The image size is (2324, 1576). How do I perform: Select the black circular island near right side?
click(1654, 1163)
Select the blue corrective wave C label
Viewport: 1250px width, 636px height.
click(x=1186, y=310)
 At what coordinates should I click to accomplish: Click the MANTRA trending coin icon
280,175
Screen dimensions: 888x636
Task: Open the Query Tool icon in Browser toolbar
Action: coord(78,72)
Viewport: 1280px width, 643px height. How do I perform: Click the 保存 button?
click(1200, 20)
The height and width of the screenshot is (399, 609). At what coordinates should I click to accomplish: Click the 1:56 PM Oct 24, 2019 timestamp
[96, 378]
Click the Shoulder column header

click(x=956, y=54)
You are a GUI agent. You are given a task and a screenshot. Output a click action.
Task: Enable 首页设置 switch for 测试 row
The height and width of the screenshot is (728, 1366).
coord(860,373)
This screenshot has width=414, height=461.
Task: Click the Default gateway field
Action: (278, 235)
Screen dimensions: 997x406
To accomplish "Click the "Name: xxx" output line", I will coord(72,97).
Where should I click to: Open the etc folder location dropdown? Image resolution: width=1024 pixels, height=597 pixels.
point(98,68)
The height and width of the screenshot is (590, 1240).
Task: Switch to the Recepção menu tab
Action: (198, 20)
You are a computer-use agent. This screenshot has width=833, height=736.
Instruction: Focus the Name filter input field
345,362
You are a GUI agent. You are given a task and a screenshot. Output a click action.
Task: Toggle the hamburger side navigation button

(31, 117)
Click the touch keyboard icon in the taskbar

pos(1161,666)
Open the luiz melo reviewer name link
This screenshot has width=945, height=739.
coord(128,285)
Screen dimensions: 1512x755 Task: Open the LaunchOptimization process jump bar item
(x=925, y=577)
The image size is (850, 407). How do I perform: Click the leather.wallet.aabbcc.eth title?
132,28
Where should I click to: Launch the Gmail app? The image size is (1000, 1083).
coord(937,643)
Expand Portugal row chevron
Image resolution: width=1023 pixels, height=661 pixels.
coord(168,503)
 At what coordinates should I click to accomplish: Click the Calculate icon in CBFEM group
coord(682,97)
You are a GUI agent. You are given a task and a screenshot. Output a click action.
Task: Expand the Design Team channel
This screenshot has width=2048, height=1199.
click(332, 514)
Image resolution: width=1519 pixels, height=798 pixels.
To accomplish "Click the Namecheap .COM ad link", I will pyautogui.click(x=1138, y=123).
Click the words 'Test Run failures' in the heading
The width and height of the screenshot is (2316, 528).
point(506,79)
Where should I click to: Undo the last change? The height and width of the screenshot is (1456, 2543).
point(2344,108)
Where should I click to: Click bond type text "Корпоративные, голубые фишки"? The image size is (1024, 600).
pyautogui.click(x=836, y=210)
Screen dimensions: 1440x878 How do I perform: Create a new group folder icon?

————————

* Task prompt
Could you update the entries above so that every "Where should I click to" becomes "Where do I click to", leaving everything else unchanged?

* Result of the task
The image size is (2324, 1576). How do I perform: Select the black circular island near right side?
click(1654, 1163)
Select the blue corrective wave C label
Viewport: 1250px width, 636px height.
click(x=1186, y=310)
 At what coordinates should I click to accomplish: Click the MANTRA trending coin icon
280,175
Screen dimensions: 888x636
Task: Open the Query Tool icon in Browser toolbar
Action: coord(78,72)
Viewport: 1280px width, 643px height. How do I perform: Click the 保存 button?
click(1200, 20)
The height and width of the screenshot is (399, 609). At what coordinates should I click to accomplish: Click the 1:56 PM Oct 24, 2019 timestamp
[96, 378]
Click the Shoulder column header

click(x=956, y=54)
You are a GUI agent. You are given a task and a screenshot. Output a click action.
Task: Enable 首页设置 switch for 测试 row
The height and width of the screenshot is (728, 1366).
coord(860,373)
This screenshot has width=414, height=461.
Task: Click the Default gateway field
Action: (278, 235)
Screen dimensions: 997x406
To accomplish "Click the "Name: xxx" output line", I will coord(72,97).
Where do I click to: Open the etc folder location dropdown? Image resolution: width=1024 pixels, height=597 pixels.
point(98,68)
The height and width of the screenshot is (590, 1240).
Task: Switch to the Recepção menu tab
Action: (198, 20)
You are a computer-use agent. This screenshot has width=833, height=736.
Instruction: Focus the Name filter input field
345,362
You are a GUI agent. You are given a task and a screenshot. Output a click action.
Task: Toggle the hamburger side navigation button

(31, 117)
Click the touch keyboard icon in the taskbar

pos(1161,666)
Open the luiz melo reviewer name link
This screenshot has width=945, height=739.
coord(128,285)
Screen dimensions: 1512x755 Task: Open the LaunchOptimization process jump bar item
(x=925, y=577)
The image size is (850, 407). How do I perform: Click the leather.wallet.aabbcc.eth title?
132,28
Where do I click to: Launch the Gmail app? The image size is (1000, 1083).
coord(937,643)
Expand Portugal row chevron
Image resolution: width=1023 pixels, height=661 pixels.
coord(168,503)
 At what coordinates should I click to accomplish: Click the Calculate icon in CBFEM group
coord(682,97)
You are a GUI agent. You are given a task and a screenshot. Output a click action.
Task: Expand the Design Team channel
This screenshot has width=2048, height=1199.
click(332, 514)
Image resolution: width=1519 pixels, height=798 pixels.
To accomplish "Click the Namecheap .COM ad link", I will pyautogui.click(x=1138, y=123).
Click the words 'Test Run failures' in the heading
The width and height of the screenshot is (2316, 528).
point(506,79)
Where do I click to: Undo the last change? The height and width of the screenshot is (1456, 2543).
point(2344,108)
Where do I click to: Click bond type text "Корпоративные, голубые фишки"? The image size is (1024, 600).
pyautogui.click(x=836, y=210)
Screen dimensions: 1440x878 How do I perform: Create a new group folder icon?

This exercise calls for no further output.